Task →
Among the entries below, find the lines holding "computer" and copy them.

--- Data provided Enclosed Below ---

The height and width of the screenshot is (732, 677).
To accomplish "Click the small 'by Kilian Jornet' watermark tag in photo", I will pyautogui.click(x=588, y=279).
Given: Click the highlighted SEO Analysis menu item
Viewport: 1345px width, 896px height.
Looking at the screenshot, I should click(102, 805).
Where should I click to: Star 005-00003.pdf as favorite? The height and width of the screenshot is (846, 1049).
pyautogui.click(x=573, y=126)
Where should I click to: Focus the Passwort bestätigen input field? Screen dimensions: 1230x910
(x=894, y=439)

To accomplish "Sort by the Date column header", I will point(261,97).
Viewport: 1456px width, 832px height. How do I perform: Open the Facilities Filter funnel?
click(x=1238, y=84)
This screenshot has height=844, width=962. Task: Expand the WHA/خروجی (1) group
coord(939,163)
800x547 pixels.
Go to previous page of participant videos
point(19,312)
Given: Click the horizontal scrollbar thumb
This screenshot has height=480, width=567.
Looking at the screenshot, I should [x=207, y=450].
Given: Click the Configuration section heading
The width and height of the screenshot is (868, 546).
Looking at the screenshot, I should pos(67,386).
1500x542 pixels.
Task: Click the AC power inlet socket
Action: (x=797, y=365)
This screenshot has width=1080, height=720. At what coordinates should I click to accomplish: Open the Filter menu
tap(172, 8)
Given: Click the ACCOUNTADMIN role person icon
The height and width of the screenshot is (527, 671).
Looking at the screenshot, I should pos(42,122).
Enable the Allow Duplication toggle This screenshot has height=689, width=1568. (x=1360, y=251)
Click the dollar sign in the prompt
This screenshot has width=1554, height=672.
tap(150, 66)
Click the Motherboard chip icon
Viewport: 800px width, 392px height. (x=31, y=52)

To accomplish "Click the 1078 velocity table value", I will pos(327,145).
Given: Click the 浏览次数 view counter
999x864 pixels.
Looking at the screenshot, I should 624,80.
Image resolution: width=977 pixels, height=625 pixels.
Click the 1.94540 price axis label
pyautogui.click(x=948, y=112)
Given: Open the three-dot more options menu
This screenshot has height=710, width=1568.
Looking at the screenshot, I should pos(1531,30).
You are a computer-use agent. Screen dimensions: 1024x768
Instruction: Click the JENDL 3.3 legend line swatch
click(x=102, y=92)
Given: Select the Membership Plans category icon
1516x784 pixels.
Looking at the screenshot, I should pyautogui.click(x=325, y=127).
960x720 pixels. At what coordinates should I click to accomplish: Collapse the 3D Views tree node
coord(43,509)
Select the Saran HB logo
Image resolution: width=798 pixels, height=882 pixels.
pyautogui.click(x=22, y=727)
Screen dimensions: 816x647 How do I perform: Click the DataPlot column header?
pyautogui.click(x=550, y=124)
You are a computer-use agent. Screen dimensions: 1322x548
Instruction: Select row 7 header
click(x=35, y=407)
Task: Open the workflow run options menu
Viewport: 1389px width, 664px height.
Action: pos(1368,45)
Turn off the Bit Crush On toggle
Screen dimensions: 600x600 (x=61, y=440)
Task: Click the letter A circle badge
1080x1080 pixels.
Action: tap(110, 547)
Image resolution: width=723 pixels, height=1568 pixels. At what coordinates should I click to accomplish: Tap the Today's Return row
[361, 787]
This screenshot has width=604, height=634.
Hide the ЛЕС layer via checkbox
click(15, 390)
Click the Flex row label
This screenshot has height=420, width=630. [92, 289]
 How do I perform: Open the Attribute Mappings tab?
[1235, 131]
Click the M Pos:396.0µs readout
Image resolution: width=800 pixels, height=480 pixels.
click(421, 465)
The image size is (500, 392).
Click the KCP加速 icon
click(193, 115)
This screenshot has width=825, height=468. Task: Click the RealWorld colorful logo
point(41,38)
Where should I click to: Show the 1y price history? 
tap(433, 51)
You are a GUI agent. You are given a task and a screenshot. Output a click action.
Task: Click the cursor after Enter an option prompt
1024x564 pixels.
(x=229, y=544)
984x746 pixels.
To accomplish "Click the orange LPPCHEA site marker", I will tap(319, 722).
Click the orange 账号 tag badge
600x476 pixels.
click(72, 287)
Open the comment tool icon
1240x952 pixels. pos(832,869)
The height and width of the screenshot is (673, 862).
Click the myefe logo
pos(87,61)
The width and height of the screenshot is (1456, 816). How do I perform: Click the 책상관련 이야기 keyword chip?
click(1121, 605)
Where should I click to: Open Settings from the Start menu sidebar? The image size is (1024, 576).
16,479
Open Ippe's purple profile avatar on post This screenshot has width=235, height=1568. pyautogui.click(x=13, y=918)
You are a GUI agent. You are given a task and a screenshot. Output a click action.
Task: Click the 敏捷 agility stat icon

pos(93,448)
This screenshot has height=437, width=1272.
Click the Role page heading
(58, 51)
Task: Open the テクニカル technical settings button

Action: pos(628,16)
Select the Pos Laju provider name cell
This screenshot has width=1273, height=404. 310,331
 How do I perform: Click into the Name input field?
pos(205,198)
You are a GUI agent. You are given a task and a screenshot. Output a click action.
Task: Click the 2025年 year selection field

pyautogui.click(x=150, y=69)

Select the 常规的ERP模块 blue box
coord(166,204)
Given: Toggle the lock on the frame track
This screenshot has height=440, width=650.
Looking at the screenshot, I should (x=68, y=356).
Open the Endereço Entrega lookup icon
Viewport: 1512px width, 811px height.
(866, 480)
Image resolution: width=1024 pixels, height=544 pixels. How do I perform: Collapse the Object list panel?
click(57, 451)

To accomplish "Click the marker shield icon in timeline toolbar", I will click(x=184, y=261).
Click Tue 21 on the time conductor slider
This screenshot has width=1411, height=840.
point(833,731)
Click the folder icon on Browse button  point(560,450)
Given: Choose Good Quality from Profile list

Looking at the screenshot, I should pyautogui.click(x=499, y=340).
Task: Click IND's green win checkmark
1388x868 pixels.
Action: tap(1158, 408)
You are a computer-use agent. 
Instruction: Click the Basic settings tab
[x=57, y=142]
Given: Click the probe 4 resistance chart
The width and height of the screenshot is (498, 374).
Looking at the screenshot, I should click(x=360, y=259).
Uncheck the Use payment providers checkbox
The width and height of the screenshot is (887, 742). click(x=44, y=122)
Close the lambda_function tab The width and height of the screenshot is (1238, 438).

--- End of Enclosed Data provided ---

Solution to this task →
You are a computer-use agent. Screen dimensions: 1024x768
You are a computer-use agent. Screen dimensions: 1322x548
You are a computer-use agent. 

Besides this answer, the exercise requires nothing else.